Manejo de la alimentación
Cuando una vaca entra en la estación de alimentación, el procesador la identifica mediante un transpondedor electrónico que lleva colocado en el cuello. El procesador calcula la ración diaria de todos los animales continuamente, de manera que puede evaluar inmediatamente si la vaca debe comer y cuánto. A continuación, la estación mezcla y dispensa el alimento directamente a la boca de la vaca a una velocidad predeterminada ajustada a su velocidad de ingesta. No se desperdicia alimento, puesto que se dispensa conforme a su velocidad de ingesta.

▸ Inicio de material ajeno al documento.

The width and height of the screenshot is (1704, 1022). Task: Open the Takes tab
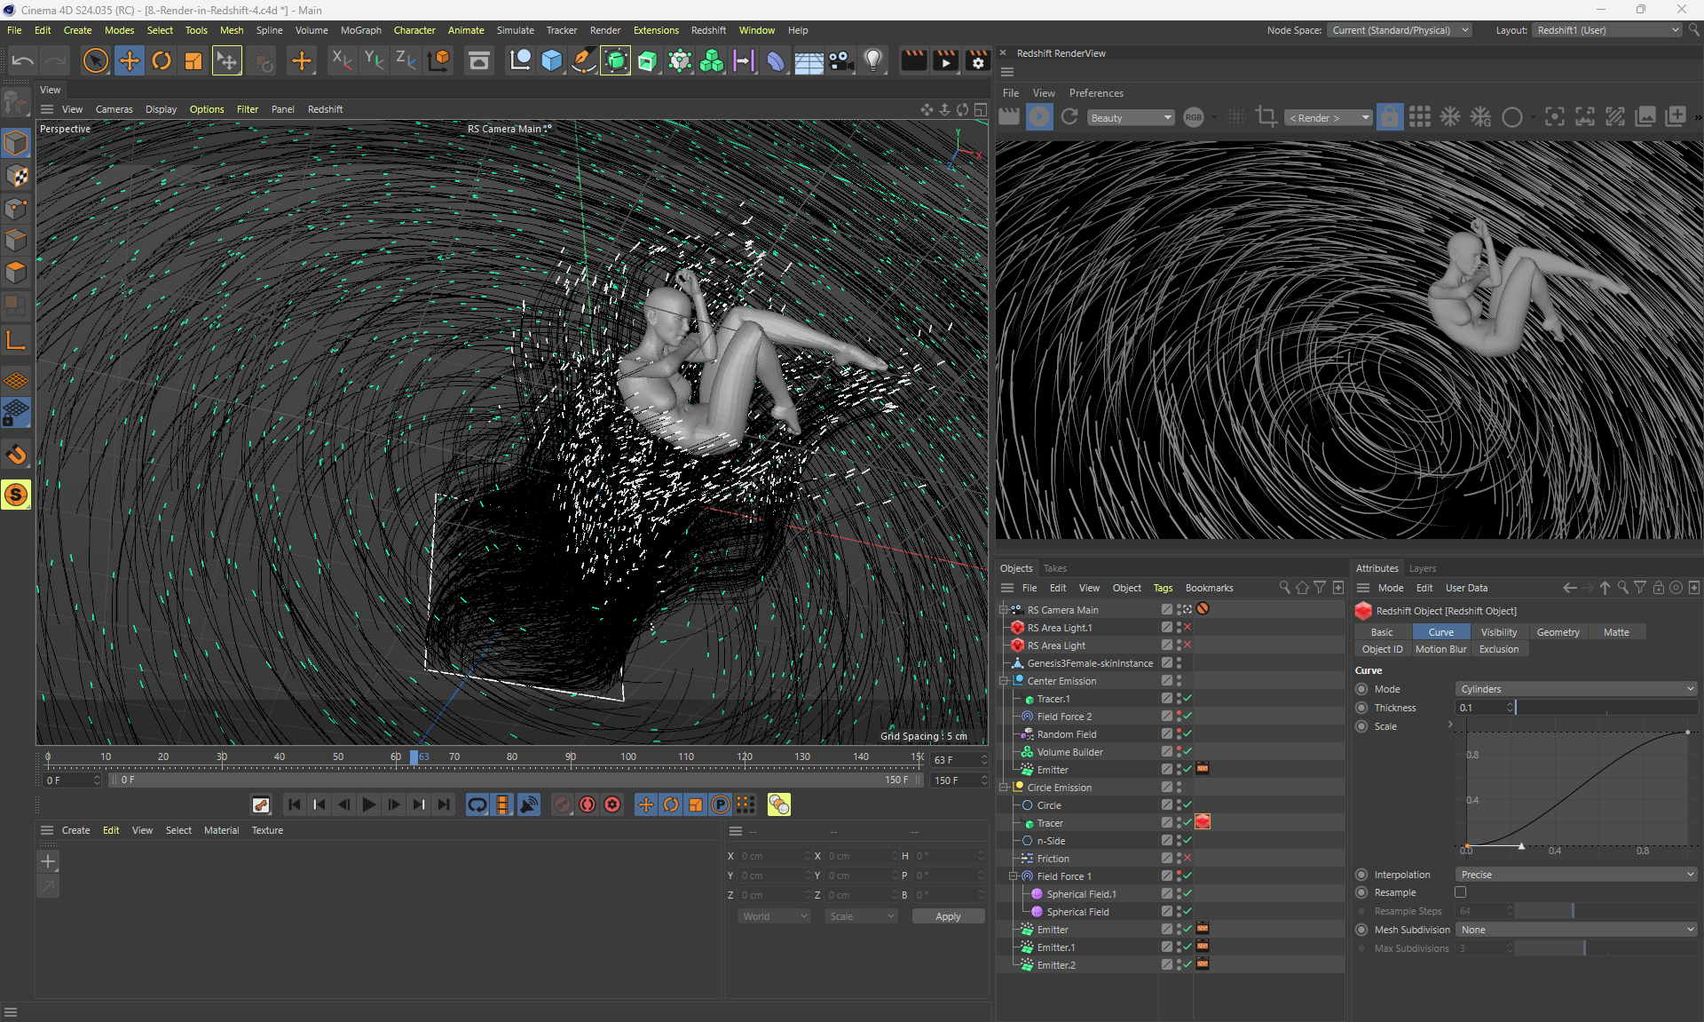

Rentabilidad de la explotación
Las vacas sanas producen más leche y generan más ingresos. La reducción de la sobrealimentación de las vacas reduce el coste del alimento, puesto que se necesita hasta un 5 % de alimento menos.
Bienestar animal
La planificación del alimento individual asegura que cada vaca reciba la cantidad adecuada de alimento a lo largo de todo el ciclo, aumentando la ingesta de alimento al comienzo de la lactación y reduciéndola al aproximarse al periodo de sequía. La alimentación frecuente mantiene estable el pH del rumen en comparación con la alimentación en la sala de ordeño, puesto que maximiza la ingesta de nutrientes y reduce el riesgo de enfermedades metabólicas.
Medio ambiente
El racionamiento individual ayuda a maximizar la productividad y a evitar la sobrealimentación, así como a reducir el desperdicio de concentrado. A su vez, esto contribuye a mejorar la eficiencia energética y el aprovechamiento global de los recursos.